* Records for the exercise
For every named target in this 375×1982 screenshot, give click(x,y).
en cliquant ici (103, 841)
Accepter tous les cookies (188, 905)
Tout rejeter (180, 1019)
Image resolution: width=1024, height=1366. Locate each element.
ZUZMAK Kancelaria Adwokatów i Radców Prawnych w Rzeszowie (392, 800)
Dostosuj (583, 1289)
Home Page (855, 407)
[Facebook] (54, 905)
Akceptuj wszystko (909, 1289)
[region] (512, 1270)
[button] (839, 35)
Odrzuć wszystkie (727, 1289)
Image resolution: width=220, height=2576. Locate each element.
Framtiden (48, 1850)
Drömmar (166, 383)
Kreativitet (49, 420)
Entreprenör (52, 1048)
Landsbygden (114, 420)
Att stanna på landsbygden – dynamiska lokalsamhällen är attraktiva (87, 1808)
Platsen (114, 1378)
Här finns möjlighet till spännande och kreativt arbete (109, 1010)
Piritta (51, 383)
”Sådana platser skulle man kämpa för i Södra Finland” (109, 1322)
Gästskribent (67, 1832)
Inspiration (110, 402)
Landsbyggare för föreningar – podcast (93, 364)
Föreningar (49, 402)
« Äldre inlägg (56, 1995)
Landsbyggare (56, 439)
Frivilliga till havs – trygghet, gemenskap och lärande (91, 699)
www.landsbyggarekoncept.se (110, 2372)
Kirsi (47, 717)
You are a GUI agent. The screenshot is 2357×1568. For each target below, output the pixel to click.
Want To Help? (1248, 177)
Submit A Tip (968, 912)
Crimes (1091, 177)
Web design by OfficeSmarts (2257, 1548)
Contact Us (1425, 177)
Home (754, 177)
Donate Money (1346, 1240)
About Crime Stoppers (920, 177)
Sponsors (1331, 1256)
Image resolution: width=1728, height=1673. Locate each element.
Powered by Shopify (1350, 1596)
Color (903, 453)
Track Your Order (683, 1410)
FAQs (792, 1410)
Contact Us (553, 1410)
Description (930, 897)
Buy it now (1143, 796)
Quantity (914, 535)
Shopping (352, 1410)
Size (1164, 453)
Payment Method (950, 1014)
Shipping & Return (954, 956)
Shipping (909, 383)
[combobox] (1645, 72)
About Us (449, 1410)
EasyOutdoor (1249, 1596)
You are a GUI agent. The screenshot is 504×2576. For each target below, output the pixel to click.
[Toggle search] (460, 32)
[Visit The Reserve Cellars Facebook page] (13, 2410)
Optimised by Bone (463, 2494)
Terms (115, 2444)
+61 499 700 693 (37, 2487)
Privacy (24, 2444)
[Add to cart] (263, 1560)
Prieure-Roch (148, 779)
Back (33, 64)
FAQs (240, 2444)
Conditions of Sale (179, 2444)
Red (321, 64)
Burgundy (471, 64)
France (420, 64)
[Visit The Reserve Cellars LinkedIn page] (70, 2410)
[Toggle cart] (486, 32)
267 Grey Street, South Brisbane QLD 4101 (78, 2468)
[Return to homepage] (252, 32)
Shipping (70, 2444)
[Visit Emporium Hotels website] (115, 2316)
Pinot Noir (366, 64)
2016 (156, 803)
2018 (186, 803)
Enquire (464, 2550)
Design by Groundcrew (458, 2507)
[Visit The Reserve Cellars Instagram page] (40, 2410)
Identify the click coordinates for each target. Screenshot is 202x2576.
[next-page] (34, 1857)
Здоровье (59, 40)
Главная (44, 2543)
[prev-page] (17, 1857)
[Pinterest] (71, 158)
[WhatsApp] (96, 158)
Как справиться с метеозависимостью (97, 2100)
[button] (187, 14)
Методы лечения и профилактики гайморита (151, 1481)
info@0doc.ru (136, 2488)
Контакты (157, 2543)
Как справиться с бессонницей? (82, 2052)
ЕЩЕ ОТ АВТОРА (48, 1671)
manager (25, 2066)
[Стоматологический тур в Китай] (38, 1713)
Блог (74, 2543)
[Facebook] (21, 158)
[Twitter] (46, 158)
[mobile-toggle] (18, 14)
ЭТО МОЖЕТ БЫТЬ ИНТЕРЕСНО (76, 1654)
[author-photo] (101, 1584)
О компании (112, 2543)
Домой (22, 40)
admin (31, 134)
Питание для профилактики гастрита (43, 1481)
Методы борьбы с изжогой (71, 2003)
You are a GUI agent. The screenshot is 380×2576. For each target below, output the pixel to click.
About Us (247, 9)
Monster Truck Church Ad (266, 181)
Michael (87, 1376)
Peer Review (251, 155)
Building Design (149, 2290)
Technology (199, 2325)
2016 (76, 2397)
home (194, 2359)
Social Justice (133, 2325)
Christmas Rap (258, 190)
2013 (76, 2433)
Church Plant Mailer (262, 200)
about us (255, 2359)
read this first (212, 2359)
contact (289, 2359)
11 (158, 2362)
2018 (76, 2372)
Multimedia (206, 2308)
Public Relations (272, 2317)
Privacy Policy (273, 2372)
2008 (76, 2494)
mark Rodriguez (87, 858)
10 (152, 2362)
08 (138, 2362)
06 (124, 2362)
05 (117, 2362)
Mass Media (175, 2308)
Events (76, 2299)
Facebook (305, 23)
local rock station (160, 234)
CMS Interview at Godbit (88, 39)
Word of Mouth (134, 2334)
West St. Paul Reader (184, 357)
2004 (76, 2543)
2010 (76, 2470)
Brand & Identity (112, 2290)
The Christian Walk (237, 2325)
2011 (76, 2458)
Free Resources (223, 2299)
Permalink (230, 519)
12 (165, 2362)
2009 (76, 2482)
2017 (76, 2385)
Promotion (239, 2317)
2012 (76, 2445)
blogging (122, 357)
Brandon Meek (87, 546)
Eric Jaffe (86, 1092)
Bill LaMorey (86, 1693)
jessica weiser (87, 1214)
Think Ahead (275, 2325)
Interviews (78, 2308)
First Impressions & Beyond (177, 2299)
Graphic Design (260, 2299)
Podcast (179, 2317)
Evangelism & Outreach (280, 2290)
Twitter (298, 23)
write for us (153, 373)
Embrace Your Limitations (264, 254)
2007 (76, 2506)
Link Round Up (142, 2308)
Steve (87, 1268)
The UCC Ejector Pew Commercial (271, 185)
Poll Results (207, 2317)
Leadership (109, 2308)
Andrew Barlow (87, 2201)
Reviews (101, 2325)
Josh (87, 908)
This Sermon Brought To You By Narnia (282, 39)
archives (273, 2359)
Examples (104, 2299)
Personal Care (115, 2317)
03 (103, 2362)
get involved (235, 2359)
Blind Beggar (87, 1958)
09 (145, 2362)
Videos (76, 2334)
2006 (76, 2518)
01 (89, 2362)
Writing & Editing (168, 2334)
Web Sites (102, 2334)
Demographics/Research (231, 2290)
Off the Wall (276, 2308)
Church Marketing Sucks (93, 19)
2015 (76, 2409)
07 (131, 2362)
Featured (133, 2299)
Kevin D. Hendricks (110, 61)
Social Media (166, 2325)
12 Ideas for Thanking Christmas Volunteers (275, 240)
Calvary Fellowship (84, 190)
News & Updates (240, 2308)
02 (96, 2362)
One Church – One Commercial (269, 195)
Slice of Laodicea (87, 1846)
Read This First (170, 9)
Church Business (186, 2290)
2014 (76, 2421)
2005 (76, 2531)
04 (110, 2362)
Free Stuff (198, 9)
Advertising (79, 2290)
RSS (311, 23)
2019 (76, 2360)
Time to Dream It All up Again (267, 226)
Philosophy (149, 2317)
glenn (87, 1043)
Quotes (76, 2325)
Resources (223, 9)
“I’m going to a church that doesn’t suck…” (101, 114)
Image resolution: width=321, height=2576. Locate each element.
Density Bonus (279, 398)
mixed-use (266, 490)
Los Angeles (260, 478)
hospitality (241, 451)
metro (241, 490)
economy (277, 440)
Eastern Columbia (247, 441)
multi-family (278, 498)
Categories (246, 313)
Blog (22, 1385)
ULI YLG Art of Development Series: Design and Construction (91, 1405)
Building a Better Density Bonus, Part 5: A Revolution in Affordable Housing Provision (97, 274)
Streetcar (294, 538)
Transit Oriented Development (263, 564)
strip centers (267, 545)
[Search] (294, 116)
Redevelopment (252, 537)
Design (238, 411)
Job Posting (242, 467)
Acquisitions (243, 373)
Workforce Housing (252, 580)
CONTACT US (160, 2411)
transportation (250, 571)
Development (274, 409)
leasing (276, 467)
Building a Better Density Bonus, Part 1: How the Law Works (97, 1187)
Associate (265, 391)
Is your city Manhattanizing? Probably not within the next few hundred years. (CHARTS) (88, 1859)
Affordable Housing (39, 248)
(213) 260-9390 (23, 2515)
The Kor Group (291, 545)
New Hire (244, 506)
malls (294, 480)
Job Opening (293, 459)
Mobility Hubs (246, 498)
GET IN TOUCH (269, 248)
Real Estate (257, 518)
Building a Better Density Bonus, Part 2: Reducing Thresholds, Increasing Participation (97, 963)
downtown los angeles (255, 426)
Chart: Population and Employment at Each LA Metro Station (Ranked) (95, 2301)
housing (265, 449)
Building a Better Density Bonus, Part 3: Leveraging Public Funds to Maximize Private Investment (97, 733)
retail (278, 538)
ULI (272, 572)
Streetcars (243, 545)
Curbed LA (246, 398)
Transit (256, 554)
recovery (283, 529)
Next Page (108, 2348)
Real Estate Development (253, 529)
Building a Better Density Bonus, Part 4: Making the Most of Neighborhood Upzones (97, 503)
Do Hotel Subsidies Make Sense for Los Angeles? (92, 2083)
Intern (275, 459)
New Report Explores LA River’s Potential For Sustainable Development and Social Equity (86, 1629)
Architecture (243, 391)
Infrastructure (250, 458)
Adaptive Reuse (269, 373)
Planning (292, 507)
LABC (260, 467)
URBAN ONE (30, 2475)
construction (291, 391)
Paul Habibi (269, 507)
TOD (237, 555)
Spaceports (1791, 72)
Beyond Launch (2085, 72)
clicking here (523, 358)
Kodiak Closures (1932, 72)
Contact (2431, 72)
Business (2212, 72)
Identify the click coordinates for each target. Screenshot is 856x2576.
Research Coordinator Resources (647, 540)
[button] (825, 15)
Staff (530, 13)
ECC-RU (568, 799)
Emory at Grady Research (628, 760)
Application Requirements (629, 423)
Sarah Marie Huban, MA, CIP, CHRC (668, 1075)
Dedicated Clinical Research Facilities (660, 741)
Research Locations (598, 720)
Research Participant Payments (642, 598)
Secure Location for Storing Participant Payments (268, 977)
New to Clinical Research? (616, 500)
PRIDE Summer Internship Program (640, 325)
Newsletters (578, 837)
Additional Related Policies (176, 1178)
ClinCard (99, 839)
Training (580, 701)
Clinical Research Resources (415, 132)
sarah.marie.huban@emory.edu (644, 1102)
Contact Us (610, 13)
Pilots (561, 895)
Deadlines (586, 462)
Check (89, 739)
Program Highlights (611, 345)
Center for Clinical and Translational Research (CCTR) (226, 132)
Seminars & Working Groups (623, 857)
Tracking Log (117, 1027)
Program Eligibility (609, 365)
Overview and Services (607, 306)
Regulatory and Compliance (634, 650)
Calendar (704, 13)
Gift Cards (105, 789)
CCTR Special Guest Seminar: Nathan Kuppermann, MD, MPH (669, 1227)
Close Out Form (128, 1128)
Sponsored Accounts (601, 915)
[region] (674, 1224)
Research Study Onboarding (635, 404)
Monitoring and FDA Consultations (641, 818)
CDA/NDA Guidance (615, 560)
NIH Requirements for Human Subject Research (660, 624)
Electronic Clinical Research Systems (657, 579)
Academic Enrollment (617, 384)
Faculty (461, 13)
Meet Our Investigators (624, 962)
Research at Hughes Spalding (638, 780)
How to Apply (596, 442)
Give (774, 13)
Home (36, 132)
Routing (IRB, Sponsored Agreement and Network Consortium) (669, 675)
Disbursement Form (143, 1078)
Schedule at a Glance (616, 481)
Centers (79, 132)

* Aim of the task
Find the string "Facebook" in the material above, and report every line where it occurs.

* Solution
[Facebook] (54, 905)
[Visit The Reserve Cellars Facebook page] (13, 2410)
[Facebook] (21, 158)
Facebook (305, 23)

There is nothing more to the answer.